*** Opening of Data shown ***

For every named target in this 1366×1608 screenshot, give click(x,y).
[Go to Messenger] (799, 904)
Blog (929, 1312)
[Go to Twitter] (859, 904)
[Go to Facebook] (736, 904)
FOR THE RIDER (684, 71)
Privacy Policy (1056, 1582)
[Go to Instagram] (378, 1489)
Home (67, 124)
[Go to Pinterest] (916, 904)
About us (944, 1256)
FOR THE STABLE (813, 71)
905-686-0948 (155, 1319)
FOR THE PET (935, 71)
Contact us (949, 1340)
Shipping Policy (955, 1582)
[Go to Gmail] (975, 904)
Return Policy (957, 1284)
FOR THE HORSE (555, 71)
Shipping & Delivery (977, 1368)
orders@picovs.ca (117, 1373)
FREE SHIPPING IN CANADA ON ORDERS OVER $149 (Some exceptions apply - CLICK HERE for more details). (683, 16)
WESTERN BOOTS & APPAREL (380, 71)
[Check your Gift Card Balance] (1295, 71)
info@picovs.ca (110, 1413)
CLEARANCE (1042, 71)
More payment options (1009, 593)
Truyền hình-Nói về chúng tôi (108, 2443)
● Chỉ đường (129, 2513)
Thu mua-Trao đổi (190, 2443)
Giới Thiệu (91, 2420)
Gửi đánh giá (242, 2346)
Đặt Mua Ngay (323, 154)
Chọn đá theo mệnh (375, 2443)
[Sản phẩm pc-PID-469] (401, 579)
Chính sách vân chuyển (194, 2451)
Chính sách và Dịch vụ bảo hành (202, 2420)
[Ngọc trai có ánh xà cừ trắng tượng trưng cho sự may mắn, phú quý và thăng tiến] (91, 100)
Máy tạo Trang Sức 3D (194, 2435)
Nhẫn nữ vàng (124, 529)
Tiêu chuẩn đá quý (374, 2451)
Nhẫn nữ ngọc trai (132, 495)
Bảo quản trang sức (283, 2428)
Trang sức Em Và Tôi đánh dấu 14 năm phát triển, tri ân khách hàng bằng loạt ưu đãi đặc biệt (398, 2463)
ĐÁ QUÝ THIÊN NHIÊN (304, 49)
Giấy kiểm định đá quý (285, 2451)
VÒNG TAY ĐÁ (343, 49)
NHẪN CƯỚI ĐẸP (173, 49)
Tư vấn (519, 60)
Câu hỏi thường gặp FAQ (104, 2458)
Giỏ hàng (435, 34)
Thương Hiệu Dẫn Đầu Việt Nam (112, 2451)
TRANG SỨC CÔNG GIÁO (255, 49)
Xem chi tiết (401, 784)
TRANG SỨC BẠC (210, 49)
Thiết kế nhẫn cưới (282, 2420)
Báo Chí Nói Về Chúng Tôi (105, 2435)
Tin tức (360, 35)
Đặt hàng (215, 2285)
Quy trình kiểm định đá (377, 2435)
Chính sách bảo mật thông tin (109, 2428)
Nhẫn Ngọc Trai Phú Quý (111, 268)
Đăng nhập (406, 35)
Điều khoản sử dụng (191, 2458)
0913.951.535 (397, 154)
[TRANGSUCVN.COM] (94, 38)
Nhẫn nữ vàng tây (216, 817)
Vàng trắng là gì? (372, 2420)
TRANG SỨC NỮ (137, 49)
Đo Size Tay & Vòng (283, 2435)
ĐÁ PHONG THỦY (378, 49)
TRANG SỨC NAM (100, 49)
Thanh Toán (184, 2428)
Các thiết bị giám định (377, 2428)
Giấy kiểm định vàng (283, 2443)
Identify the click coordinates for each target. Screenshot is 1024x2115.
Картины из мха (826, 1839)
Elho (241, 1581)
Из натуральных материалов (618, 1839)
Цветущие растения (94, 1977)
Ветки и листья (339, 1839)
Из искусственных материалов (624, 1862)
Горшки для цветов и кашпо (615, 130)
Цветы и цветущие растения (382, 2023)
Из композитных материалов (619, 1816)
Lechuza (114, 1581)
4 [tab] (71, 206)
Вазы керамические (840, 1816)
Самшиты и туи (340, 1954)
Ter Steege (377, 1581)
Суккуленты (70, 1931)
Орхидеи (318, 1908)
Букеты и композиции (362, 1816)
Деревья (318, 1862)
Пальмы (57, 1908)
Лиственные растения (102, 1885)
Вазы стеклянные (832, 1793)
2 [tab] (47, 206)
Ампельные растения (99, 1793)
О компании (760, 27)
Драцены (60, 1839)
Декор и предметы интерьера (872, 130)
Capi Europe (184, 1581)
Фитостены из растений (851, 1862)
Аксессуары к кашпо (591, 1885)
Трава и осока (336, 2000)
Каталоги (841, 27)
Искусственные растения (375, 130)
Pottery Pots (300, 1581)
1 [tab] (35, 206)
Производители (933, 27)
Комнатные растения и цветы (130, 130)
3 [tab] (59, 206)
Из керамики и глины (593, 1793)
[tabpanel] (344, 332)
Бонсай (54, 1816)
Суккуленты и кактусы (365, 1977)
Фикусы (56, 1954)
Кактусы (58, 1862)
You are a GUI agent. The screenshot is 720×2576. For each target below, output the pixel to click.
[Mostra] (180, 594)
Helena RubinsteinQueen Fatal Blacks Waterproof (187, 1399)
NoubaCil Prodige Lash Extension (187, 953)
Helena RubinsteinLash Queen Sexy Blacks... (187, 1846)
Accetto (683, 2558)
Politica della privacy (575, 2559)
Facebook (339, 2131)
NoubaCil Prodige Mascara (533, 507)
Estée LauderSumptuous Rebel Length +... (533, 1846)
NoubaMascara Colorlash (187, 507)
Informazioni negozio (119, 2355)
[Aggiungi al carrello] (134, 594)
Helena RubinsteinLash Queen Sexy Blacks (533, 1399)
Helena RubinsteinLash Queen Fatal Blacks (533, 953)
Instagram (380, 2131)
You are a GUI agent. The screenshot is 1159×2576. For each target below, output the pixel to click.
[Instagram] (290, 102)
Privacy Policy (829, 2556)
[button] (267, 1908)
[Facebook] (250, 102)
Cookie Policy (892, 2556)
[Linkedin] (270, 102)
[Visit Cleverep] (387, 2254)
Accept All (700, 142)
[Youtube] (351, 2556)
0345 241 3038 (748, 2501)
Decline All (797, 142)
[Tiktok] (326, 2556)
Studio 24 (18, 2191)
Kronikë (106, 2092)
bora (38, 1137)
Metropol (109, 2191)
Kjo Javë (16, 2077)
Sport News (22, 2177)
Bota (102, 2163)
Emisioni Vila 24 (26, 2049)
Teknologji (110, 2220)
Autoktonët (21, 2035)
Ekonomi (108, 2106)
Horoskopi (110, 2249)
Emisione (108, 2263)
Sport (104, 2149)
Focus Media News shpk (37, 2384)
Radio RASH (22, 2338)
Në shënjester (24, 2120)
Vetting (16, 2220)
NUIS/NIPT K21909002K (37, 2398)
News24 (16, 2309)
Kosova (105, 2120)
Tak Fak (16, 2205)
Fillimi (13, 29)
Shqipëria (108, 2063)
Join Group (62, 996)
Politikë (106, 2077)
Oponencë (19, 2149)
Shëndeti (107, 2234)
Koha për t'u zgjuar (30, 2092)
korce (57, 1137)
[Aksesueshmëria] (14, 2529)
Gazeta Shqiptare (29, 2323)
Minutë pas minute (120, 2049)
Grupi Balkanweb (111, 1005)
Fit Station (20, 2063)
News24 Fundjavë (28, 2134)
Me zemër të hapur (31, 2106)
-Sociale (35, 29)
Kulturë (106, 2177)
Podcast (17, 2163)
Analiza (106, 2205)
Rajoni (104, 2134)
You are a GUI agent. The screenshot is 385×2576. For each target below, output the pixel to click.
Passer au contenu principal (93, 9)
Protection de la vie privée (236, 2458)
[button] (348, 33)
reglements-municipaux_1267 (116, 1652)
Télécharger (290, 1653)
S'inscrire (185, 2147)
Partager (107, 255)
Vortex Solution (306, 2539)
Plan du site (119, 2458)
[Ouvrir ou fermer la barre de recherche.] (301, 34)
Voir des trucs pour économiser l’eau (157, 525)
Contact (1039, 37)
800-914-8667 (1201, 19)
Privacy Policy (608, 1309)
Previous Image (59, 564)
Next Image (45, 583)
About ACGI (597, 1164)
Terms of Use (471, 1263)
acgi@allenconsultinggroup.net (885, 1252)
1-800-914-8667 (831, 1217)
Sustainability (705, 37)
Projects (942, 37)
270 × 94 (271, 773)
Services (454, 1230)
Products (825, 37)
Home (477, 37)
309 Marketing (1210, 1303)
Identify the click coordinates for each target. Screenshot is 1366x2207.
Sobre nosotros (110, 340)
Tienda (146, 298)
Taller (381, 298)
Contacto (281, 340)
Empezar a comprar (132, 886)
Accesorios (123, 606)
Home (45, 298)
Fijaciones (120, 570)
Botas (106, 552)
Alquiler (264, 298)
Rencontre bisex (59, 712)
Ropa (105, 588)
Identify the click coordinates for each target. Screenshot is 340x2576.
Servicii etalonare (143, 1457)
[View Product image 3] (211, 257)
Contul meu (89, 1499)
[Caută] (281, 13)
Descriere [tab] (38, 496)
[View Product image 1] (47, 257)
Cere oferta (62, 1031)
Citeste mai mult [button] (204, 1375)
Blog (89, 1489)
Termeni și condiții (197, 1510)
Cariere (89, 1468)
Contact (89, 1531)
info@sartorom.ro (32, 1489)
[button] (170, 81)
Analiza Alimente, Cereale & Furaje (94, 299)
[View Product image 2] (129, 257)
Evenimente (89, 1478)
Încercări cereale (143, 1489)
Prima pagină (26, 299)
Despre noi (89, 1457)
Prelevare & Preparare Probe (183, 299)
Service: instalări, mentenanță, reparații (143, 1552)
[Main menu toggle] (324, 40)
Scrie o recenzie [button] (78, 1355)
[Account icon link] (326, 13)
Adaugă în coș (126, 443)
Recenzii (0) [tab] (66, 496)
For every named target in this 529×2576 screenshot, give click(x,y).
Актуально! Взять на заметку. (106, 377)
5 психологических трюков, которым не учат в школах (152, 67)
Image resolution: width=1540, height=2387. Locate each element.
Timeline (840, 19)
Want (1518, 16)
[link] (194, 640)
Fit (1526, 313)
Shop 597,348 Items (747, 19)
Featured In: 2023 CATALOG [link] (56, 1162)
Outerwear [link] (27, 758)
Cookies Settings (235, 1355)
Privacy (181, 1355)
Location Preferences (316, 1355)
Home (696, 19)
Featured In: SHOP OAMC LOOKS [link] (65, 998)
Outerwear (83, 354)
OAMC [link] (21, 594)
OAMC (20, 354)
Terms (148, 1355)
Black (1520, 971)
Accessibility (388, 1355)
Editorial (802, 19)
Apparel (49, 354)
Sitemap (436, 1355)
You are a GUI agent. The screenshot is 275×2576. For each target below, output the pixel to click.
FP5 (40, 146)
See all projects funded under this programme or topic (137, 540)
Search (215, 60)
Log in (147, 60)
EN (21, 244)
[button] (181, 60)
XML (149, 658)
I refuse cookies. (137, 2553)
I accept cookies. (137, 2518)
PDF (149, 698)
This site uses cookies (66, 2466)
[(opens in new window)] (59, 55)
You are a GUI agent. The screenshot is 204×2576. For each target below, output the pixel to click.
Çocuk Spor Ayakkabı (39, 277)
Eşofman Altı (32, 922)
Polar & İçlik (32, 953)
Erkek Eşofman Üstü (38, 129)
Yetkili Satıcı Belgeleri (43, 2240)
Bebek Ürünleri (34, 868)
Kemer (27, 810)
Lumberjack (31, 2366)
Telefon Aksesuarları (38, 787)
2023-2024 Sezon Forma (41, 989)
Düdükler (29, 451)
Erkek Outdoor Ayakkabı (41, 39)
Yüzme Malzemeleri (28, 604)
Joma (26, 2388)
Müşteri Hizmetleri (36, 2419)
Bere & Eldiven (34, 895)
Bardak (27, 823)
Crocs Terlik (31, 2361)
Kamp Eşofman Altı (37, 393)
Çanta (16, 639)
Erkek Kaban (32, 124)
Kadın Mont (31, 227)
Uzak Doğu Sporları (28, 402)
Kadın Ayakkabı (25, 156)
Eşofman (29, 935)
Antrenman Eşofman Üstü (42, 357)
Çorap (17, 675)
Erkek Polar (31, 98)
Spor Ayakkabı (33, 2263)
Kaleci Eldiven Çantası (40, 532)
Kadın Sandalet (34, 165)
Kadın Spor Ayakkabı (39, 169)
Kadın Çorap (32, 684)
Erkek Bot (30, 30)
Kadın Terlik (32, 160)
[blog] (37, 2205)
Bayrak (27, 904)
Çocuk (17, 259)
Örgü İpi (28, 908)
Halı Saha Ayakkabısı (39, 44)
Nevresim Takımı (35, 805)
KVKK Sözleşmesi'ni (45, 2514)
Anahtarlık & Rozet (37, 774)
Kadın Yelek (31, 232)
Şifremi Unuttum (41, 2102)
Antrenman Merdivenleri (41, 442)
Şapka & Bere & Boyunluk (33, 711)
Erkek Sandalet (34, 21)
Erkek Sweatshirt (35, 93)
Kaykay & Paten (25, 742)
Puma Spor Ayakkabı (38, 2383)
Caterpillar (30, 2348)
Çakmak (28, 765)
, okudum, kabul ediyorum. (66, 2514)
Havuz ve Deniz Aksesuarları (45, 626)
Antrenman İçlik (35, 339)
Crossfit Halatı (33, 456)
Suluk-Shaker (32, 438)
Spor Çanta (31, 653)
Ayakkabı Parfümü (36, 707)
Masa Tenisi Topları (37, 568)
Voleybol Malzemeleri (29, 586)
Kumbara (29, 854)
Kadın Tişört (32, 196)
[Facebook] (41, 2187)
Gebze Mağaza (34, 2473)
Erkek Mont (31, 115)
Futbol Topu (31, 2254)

*** Close of Data shown ***

**Exercise brief:** Only the lines from the one containing "Capi Europe (184, 1581)" through the one containing "Производители (933, 27)" are to be retyped, both boundary lines included, with no other material.

**Response for this exercise:**
Capi Europe (184, 1581)
Фитостены из растений (851, 1862)
Аксессуары к кашпо (591, 1885)
Трава и осока (336, 2000)
Каталоги (841, 27)
Искусственные растения (375, 130)
Pottery Pots (300, 1581)
1 [tab] (35, 206)
Производители (933, 27)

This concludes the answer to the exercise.